Courtesy James Wangsness
At six in the morning, five-year-old James Wangsness would put on his soccer jersey in anticipation of his 4 p.m. soccer game. Parading around the house got him into game mode, so he’d be ready to play his hardest later on in the day. Now, 11 years later, James is still playing soccer. And he’s committed to the admissions process at NCAA Division 1 Princeton University as a junior.
At eight years old, soccer was just one of the many sports that he participated in, but he quickly found out that it was his true passion. James used almost every minute of his free time to refine and develop his skills. Soccer became a way for James to bond with his family and friends.
“As kids, my parents, brother and I would play soccer in the backyard and my mom would go all out and always tried super hard,” James said. “She always wants to win and she tries her best in all she does. I think I got my work ethic from her.”
The mindset and determination that he learned from his mom, English teacher Margaret Bennett, intensified when he didn’t make the cut for the elite under-14 De Anza Force Academy. Instead of being discouraged by the rejection, James decided to work even harder and pushed himself by training both on and off the field. His diligence earned him a spot on the team the following season.
“I was really frustrated that I wasn’t selected because I thought that I had the skills,” James said. “I used that frustration to reach new levels by totally committing myself towards making that team. I started doing little things like going into the backyard before each game and warming up so I would be sharper for the endgame moments.”

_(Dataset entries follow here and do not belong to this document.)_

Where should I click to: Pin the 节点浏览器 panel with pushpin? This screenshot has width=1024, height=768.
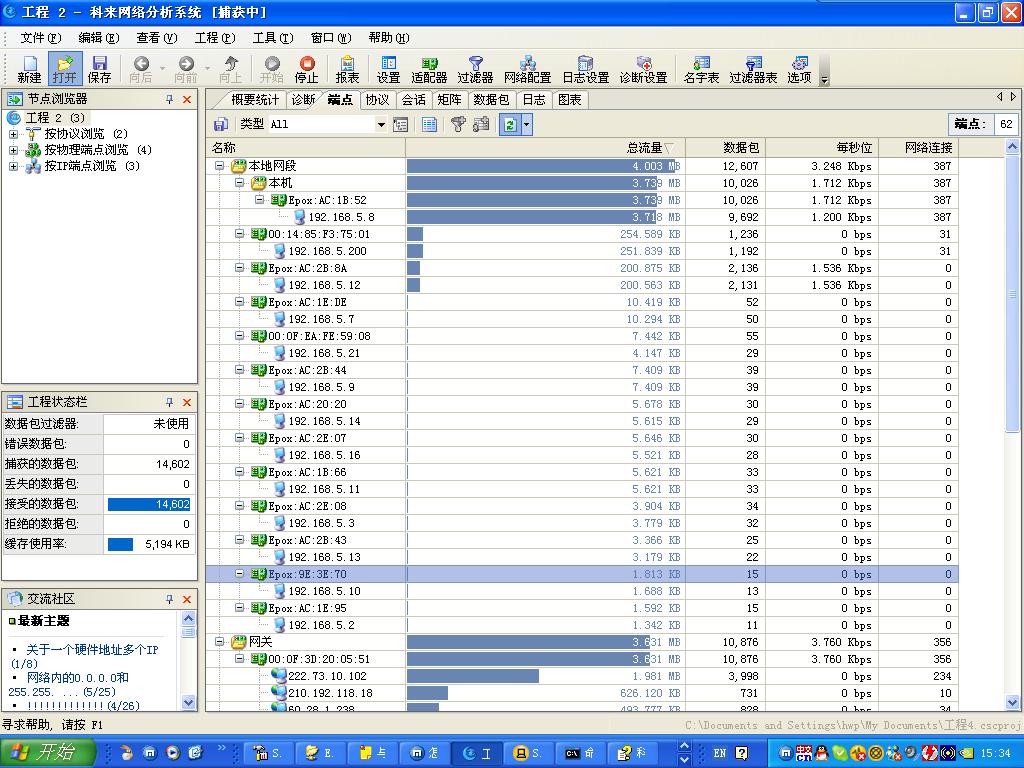click(170, 100)
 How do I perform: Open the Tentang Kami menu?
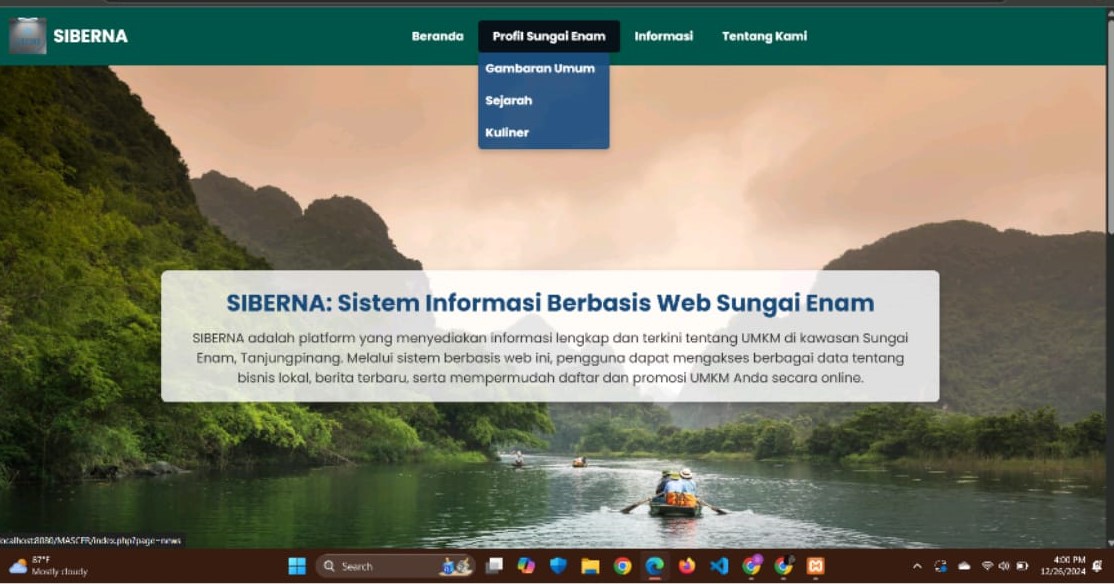[764, 36]
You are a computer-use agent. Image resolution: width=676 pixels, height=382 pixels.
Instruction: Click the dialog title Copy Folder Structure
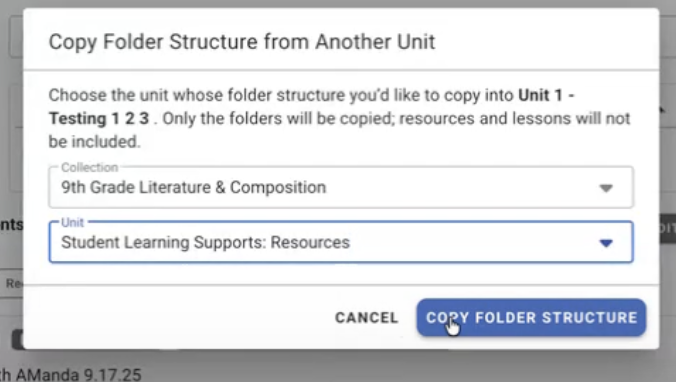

Years later, his extra training has continued, and he’s started and played every minute of every game this season. Playing center midfield, James has racked up 13 goals and 18 assists. Individually, James is ranked second in the state and 47th in the country, and his team is ranked first in state and second in the country. Because of their high ranking, the team is seeded second in the USSDA playoffs in San Diego this June.
In order to dedicate so much time to improving his game, James has to sacrifice other activities like sleep, school events, vacations and the school soccer team. But he is more than more than willing to give these things up to accomplish his goal of playing professional soccer.
“Sometimes, soccer is really a grind and there’s a lot of hard, dirty work,” James said. “But the moment of seeing the ball going in the back of the net is a big motivator for me and celebrating with my teammates makes all the hard work worth it.”
The skills he developed over a decade of intense training caught the attention of Princeton’s soccer program. After touring multiple top tier universities across the country, James said he fell in love with Princeton due to its balance between academics and competitive athletics. The university takes sports practice schedules into consideration and does not give athletes classes between 4 and 7 p.m. to ensure they don’t sacrifice their studies.
While in college, James plans on training to make it into the Major League Soccer draft or potentially sign a professional soccer team contract in Europe. Along with athletics, he hopes to study economics and finance in Princeton’s top ranking economics department.
As of now, James is committed to playing soccer at Princeton University, but must still be accepted through the admissions process next spring. He looks forward to putting on the Princeton logo and the Ivy League crest as he pursues his passion.
“Being recruited to play soccer at Princeton was a really special moment as I was the first player to report a commitment on my team,” James said. “My team is full of really talented players who are likely to go to Division 1 schools, so it was really special for me to be the first person to commit and it felt like all my hard work had reached fruition.”